* [To do] Please copy the listing from its first line up to and including the line containing "coordinates (1139, 65).", replacing "GUI agent" with "screen agent" and leaving everything else unchanged.

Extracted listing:
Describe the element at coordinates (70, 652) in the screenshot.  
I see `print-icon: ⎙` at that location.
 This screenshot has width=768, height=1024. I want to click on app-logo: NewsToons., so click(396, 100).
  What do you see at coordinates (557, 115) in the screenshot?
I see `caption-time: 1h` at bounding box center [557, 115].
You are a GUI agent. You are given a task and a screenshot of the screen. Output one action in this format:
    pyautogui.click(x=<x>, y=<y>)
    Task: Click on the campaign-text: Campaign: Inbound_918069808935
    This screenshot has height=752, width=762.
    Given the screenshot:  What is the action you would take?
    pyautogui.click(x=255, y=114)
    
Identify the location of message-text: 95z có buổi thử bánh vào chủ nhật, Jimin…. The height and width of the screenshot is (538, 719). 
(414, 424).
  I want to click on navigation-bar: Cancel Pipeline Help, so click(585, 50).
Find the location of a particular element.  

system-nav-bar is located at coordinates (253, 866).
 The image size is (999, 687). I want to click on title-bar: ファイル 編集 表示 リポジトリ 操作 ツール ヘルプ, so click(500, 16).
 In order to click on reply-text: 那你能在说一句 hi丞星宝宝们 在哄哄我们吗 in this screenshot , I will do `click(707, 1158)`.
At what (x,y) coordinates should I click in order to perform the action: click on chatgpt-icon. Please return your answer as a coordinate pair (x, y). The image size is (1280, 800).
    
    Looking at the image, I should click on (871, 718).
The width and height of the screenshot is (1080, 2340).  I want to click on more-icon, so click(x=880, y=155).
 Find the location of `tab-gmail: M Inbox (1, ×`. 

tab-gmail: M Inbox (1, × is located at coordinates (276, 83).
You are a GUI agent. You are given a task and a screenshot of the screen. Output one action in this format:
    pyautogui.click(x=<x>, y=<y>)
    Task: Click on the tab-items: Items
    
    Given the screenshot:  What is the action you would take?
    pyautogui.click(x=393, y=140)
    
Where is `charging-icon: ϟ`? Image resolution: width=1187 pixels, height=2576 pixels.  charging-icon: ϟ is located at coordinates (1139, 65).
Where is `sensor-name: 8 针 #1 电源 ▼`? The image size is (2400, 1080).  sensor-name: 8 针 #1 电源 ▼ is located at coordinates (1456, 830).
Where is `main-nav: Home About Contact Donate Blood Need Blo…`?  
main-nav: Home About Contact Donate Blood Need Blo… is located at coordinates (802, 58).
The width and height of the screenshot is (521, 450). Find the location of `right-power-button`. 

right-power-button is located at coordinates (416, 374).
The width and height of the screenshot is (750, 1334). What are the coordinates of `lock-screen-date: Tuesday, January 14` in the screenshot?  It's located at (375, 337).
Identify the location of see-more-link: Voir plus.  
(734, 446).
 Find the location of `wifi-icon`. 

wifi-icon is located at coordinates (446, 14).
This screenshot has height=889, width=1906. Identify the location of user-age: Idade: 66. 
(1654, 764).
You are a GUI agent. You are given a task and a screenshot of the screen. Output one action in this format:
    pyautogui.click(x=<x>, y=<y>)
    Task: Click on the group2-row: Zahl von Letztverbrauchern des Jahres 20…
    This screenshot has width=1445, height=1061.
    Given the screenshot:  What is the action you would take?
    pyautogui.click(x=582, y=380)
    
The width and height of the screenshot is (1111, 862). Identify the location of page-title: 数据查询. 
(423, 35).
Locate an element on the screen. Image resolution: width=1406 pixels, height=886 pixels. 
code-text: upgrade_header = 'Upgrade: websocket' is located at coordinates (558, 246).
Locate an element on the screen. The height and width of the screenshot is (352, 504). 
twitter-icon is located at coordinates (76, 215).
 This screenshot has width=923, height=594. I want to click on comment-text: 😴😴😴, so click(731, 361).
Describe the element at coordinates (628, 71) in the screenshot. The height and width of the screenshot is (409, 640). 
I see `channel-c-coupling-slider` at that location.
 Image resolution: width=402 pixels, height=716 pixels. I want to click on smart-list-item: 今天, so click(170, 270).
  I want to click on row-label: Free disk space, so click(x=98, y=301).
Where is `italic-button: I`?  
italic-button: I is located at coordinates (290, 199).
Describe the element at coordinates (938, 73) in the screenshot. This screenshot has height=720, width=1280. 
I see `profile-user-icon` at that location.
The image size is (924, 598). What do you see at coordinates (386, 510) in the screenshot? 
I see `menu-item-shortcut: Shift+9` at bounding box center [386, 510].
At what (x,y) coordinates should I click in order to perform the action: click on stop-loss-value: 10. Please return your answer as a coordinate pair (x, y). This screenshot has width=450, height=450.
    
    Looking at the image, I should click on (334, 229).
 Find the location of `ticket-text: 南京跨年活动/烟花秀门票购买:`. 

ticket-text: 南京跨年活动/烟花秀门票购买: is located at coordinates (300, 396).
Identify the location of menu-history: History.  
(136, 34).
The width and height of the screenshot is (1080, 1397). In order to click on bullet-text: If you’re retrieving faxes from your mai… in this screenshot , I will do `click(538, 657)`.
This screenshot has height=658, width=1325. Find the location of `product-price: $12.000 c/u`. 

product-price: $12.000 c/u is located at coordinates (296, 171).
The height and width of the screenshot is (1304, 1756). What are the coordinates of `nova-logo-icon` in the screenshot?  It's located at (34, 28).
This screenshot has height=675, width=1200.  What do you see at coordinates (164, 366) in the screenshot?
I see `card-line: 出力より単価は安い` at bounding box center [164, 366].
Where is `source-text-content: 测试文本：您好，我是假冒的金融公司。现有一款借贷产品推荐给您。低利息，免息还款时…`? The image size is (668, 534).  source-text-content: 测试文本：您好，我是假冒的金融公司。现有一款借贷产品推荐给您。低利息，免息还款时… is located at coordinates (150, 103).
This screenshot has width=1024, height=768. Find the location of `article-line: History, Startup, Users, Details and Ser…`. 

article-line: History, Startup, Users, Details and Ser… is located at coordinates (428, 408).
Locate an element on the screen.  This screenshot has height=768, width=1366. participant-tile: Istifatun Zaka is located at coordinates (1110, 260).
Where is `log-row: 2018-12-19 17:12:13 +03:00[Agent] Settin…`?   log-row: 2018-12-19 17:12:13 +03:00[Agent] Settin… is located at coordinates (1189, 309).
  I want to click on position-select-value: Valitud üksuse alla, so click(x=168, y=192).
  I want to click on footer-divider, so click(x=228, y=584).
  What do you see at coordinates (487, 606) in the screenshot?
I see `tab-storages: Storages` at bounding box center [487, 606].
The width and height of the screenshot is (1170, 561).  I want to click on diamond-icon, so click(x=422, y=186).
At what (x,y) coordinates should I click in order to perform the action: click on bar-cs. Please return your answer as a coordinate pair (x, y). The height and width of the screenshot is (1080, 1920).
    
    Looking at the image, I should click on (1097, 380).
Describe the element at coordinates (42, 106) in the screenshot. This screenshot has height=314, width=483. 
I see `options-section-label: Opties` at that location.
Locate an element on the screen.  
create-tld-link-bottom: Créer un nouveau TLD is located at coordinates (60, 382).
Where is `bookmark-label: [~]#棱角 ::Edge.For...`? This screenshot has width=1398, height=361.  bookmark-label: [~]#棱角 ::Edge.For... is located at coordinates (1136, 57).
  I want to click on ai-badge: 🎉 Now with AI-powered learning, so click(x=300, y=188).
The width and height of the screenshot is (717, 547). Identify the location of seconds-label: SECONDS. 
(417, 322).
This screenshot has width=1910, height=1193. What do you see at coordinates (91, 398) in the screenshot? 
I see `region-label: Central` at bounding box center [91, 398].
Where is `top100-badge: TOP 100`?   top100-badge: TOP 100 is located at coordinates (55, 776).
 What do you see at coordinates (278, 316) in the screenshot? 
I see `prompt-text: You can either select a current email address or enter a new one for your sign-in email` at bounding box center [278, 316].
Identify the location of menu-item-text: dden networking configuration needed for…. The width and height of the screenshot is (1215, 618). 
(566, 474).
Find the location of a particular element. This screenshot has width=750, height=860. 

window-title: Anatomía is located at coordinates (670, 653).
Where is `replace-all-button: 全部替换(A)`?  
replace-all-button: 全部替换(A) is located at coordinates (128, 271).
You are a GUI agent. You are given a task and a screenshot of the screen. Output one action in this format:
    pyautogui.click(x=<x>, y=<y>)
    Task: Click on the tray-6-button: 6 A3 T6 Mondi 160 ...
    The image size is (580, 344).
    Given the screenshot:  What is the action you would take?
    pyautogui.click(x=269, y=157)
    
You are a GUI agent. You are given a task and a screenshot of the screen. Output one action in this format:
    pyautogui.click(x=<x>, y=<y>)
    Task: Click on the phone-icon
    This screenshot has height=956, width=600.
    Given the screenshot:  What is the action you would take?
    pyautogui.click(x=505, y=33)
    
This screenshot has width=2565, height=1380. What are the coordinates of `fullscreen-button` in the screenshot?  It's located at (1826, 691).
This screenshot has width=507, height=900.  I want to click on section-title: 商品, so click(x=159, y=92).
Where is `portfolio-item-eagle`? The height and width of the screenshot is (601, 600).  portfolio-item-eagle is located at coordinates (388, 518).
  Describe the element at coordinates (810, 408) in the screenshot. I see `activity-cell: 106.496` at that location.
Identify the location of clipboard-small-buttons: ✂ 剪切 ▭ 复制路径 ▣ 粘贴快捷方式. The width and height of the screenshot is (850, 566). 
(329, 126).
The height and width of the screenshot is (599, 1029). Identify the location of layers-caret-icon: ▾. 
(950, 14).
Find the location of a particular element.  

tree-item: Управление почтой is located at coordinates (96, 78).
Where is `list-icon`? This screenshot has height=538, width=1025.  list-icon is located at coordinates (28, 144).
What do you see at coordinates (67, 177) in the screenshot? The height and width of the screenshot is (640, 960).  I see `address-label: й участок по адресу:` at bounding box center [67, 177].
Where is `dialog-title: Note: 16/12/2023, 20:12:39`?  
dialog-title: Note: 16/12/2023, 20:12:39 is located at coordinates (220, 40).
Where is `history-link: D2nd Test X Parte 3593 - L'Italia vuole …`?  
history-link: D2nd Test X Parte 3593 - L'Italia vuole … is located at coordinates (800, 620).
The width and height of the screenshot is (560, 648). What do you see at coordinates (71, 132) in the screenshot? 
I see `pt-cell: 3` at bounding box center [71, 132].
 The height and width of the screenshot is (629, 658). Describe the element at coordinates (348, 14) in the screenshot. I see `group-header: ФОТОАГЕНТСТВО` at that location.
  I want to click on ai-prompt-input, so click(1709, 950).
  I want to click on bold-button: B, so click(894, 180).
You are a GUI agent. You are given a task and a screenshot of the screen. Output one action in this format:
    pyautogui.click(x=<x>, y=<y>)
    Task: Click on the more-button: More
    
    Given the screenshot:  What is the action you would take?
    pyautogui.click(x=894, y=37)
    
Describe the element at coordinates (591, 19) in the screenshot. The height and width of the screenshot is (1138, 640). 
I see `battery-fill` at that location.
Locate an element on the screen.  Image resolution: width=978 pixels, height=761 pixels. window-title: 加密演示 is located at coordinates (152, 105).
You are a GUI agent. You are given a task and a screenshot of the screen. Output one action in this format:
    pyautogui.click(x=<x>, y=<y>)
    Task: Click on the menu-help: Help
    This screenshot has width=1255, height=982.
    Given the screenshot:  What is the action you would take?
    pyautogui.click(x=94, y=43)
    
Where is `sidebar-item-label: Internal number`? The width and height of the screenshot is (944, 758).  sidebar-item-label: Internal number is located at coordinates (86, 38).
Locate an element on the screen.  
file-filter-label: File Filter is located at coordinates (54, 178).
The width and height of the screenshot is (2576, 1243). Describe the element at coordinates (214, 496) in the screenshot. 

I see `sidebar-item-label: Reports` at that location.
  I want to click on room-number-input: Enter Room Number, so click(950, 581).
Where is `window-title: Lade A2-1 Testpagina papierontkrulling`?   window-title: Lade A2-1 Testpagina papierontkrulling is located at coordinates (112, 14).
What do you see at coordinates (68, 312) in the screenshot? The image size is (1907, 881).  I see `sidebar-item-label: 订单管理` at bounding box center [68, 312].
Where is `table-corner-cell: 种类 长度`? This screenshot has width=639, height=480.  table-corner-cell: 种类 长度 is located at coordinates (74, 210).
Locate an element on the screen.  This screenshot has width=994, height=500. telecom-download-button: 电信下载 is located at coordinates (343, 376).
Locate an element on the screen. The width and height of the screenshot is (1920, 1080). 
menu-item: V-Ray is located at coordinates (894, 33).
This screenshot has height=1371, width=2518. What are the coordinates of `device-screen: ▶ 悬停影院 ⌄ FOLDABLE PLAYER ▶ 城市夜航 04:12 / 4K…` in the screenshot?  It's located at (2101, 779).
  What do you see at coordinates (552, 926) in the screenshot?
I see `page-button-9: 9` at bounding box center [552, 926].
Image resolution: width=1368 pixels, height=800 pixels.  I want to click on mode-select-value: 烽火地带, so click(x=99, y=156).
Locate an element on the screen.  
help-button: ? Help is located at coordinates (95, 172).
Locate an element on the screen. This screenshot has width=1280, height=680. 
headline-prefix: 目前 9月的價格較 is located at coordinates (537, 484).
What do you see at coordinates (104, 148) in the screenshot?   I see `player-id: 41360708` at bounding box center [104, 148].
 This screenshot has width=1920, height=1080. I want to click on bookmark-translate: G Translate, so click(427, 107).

* [Final answer]
Describe the element at coordinates (70, 652) in the screenshot.  
I see `print-icon: ⎙` at that location.
 This screenshot has width=768, height=1024. I want to click on app-logo: NewsToons., so click(396, 100).
  What do you see at coordinates (557, 115) in the screenshot?
I see `caption-time: 1h` at bounding box center [557, 115].
You are a screen agent. You are given a task and a screenshot of the screen. Output one action in this format:
    pyautogui.click(x=<x>, y=<y>)
    Task: Click on the campaign-text: Campaign: Inbound_918069808935
    This screenshot has height=752, width=762.
    Given the screenshot:  What is the action you would take?
    pyautogui.click(x=255, y=114)
    
Identify the location of message-text: 95z có buổi thử bánh vào chủ nhật, Jimin…. The height and width of the screenshot is (538, 719). 
(414, 424).
  I want to click on navigation-bar: Cancel Pipeline Help, so click(585, 50).
Find the location of a particular element.  

system-nav-bar is located at coordinates (253, 866).
 The image size is (999, 687). I want to click on title-bar: ファイル 編集 表示 リポジトリ 操作 ツール ヘルプ, so click(500, 16).
 In order to click on reply-text: 那你能在说一句 hi丞星宝宝们 在哄哄我们吗 in this screenshot , I will do `click(707, 1158)`.
At what (x,y) coordinates should I click in order to perform the action: click on chatgpt-icon. Please return your answer as a coordinate pair (x, y). The image size is (1280, 800).
    
    Looking at the image, I should click on (871, 718).
The width and height of the screenshot is (1080, 2340).  I want to click on more-icon, so click(x=880, y=155).
 Find the location of `tab-gmail: M Inbox (1, ×`. 

tab-gmail: M Inbox (1, × is located at coordinates (276, 83).
You are a screen agent. You are given a task and a screenshot of the screen. Output one action in this format:
    pyautogui.click(x=<x>, y=<y>)
    Task: Click on the tab-items: Items
    
    Given the screenshot:  What is the action you would take?
    pyautogui.click(x=393, y=140)
    
Where is `charging-icon: ϟ`? Image resolution: width=1187 pixels, height=2576 pixels.  charging-icon: ϟ is located at coordinates (1139, 65).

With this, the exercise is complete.